One of the issues phage therapy will face in the future is its categorisation for human health purposes. There are already phage therapy products on the market, but they are for plant health and to treat foodstuffs such as meat and cheese.

Those products were approved by the US FDA as Generally Regarded as Safe (GRAS), and this designation is expected for any future phage therapy product for humans.

“When it comes to treating patients, they aren’t a pharmaceutical so there is a lot of discussion around the world as to where they actually sit,” Smithyman says. “It may be that they will end up in their own category.

“They are extremely safe with no side-effects and no toxins, so there is no real need to go through animal studies, but the jury is still out on how they will be classified. It will probably be as a biological, not a chemical, but they might have to have their own category.”

Special Phage Holdings is one of a number of companies planning clinical trials for phages. The therapy has been used in parts of Europe, particularly in the world’s centre of excellence for phage therapy, Georgia, for most of the 20th century.

Smithyman says there are several American and UK companies in the Phase II trial stage, and there are university and clinical groups in France, Germany, the UK and Poland who are treating patients.

This is why both the successfully treated patient and the BioFirst Commercialisation award have come at exactly the right time for SPH. Smithyman says his company is at the stage of developing cocktails of phages for prototype products and was planning for the trial stage when the patient at Westmead came up.
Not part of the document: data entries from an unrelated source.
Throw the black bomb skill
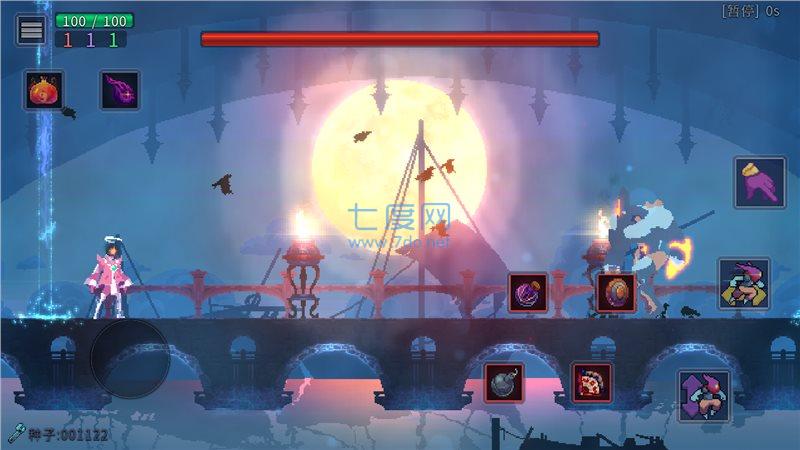 click(504, 383)
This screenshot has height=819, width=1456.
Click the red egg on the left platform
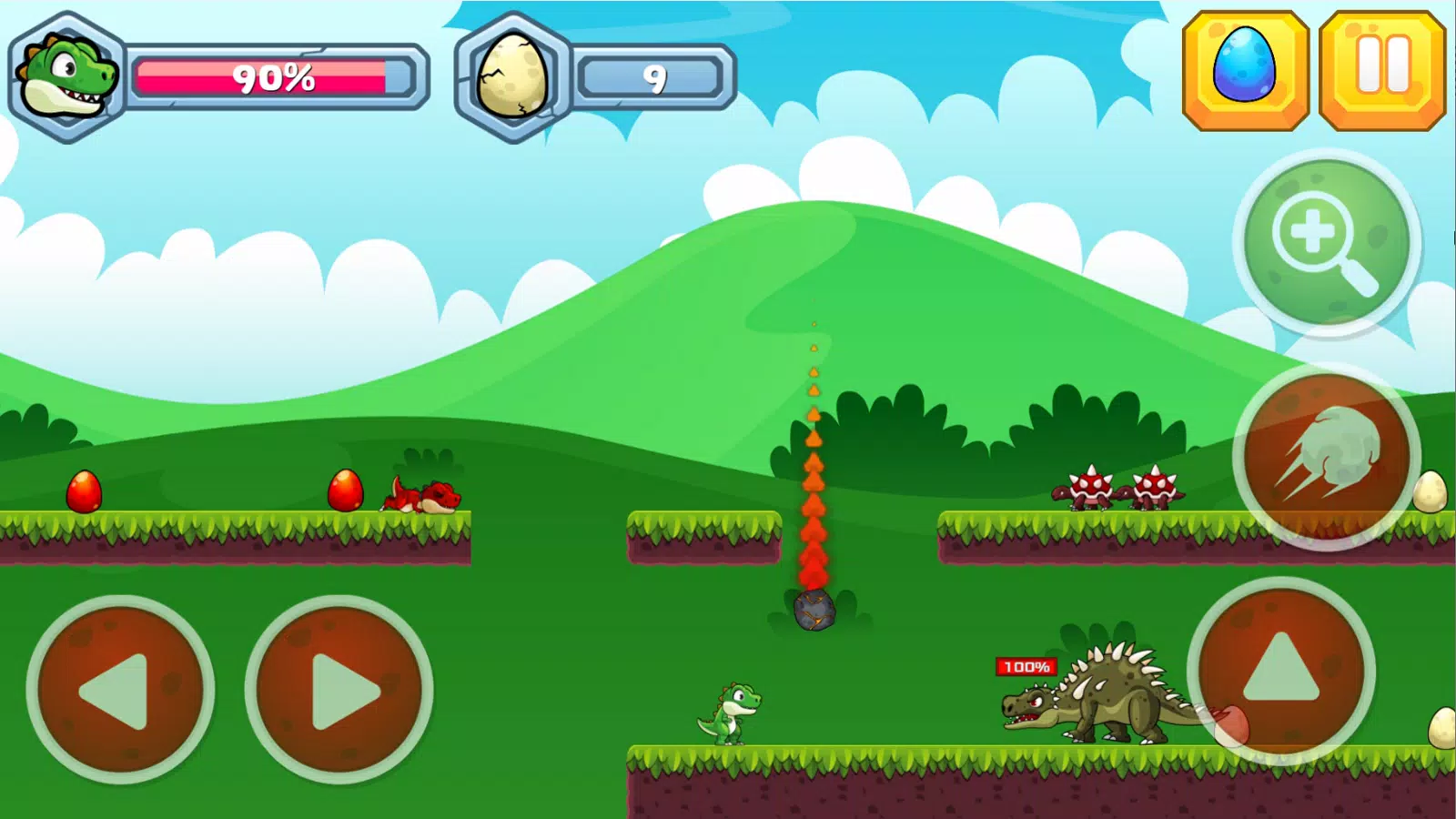pyautogui.click(x=84, y=490)
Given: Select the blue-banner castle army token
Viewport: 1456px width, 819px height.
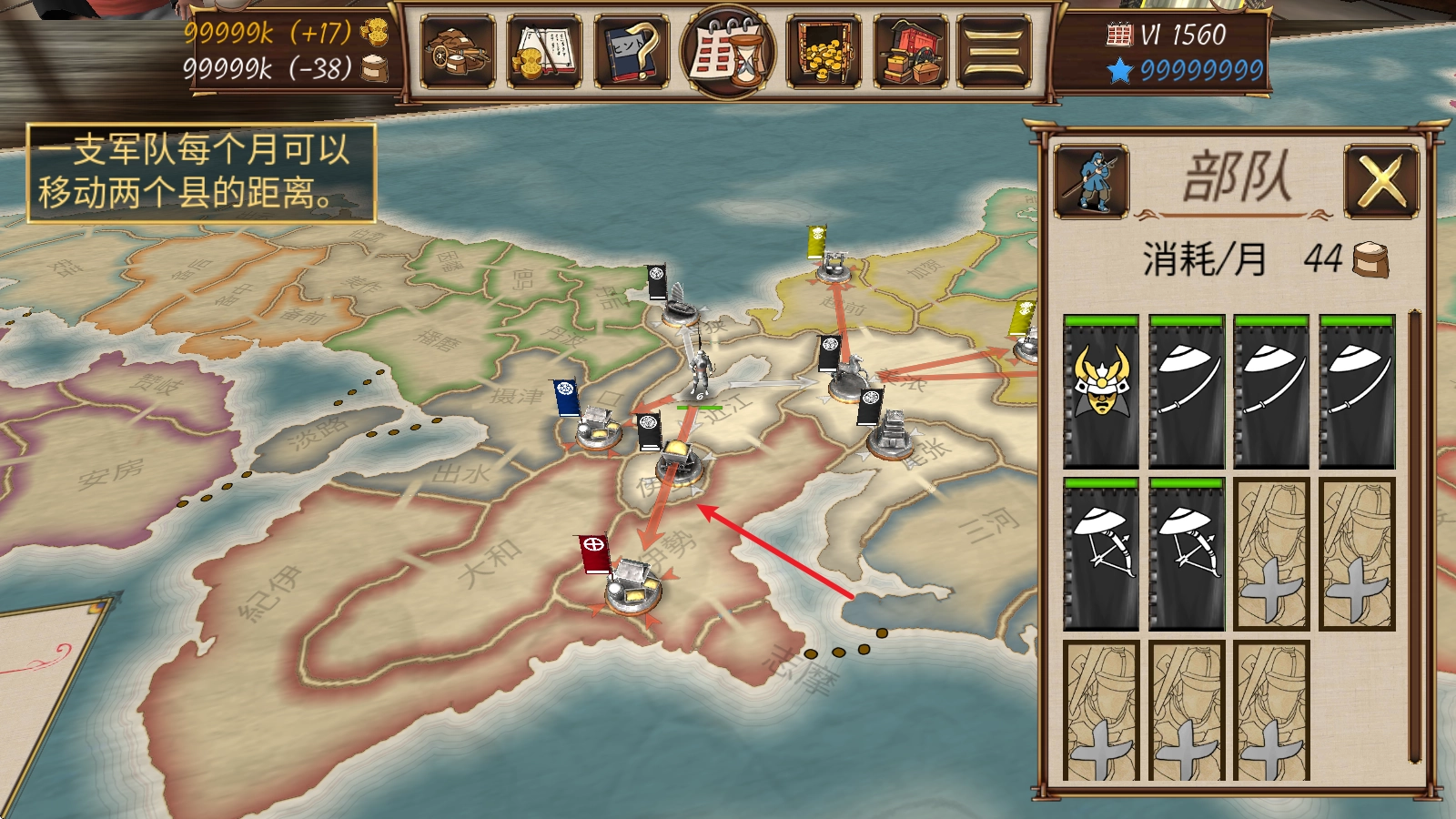Looking at the screenshot, I should (596, 428).
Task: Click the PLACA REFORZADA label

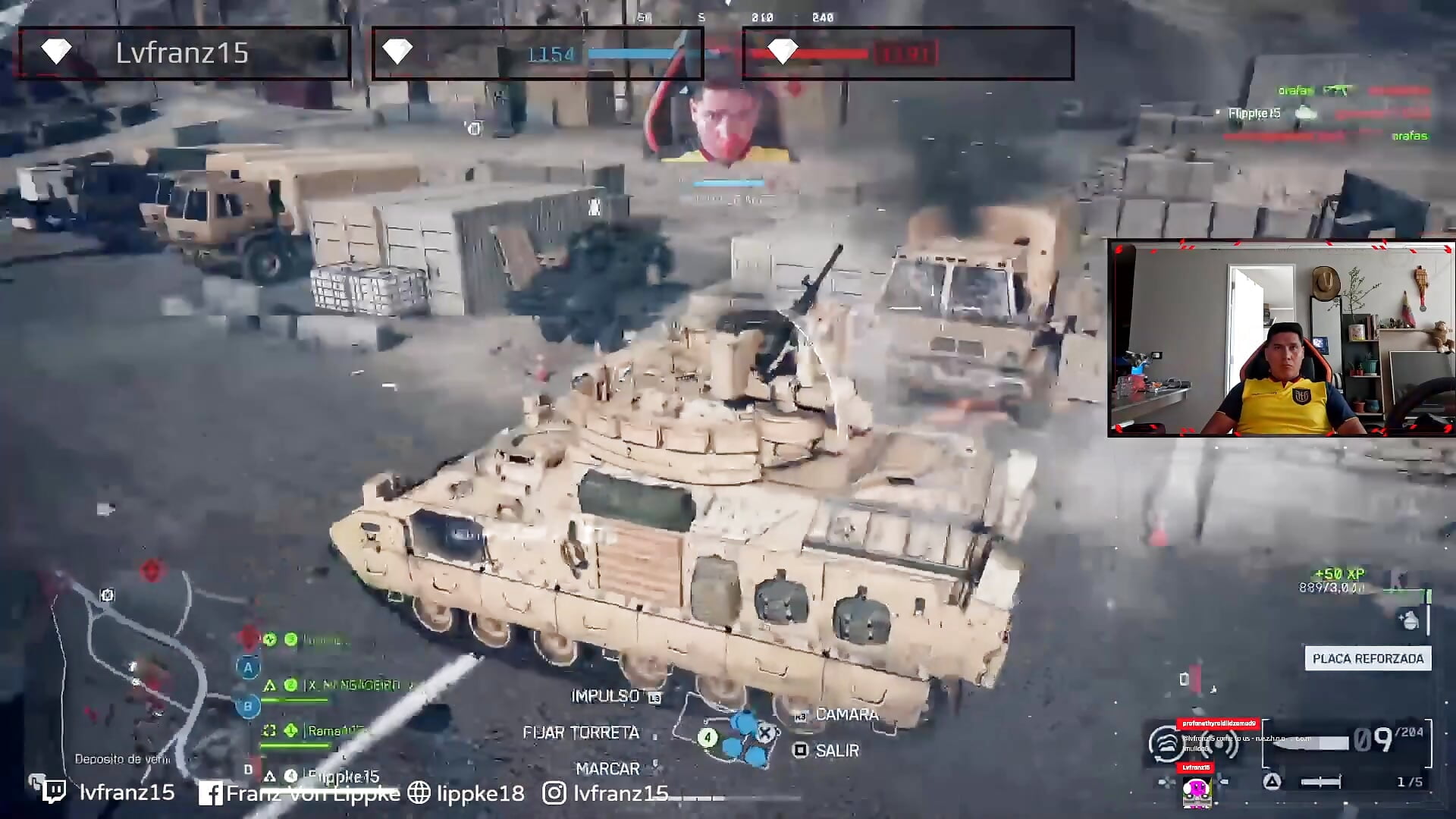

SPH has strong research links with both Westmead and Royal North Shore Hospital, and has many international collaborators, and is planning a number of trials.

“We are planning trials now and working on the protocols,” he says. “We have three trials planned – one in Australia, again through Westmead and Royal North Shore; one overseas; and one a veterinary trial, also here in Australia.”

The company is also undertaking a second round of fundraising, approaching the group of original shareholders who provided the initial seed money, as well as sophisticated private investors and select corporate investors. The NSW Government award has come as a nice bit of publicity at exactly the right time, Smithyman says.

“We are going to be able to use the award to travel, there is some legal and patent advice and some accounting advice, as well as PR, so we’ll use them all very judiciously. It has come at exactly the right time.”

---PB--- Broad spectrum delivery

Smithyman foresees a time when broad spectrum phages will be developed for immediate use once a patient presents with an infection. He also sees a time when patient-specific phages are produced for particular infections.

“If it is extremely urgent they will be hit with a broad spectrum, but before that you take a swab and isolate the type of infection, take that isolate and run it past a vast collection of phages, choose the right one and then grow it up quickly. In a couple of days the patient can be treated with their own specific phages.”

Delivery options are as versatile as the phages, he says. “The patient at Westmead was infused because we had to decide how to get the phages into the bladder, so a catheter was chosen. But normally they would be used in liquid form embedded in bandages, or as a tablet for straightforward oral delivery. We have also formulated a cream, and another way they will be used is through a nebulliser.”

Phages are extraordinarily powerful but obviously they won’t cure everything, particularly if there are co-morbidities. And they probably will meet the brick wall of bacterial resistance, just as antibiotics have done.

“That’s why we are developing cocktails – bacteria might become resistant to one type of phage, but not to many.”

And the market is potentially huge. As Smithyman points out, the large pharmaceuticals have been walking away from trying to develop new antibiotics over the last couple of years because there isn’t much profit in it, leaving it up to the smaller and generic pharma companies to look for biotechs to come up with novel ideas for antibiotics.

It is a $24 billion a year sector that is becoming a vacuum, he says, and perhaps phages are the right organism to fill it.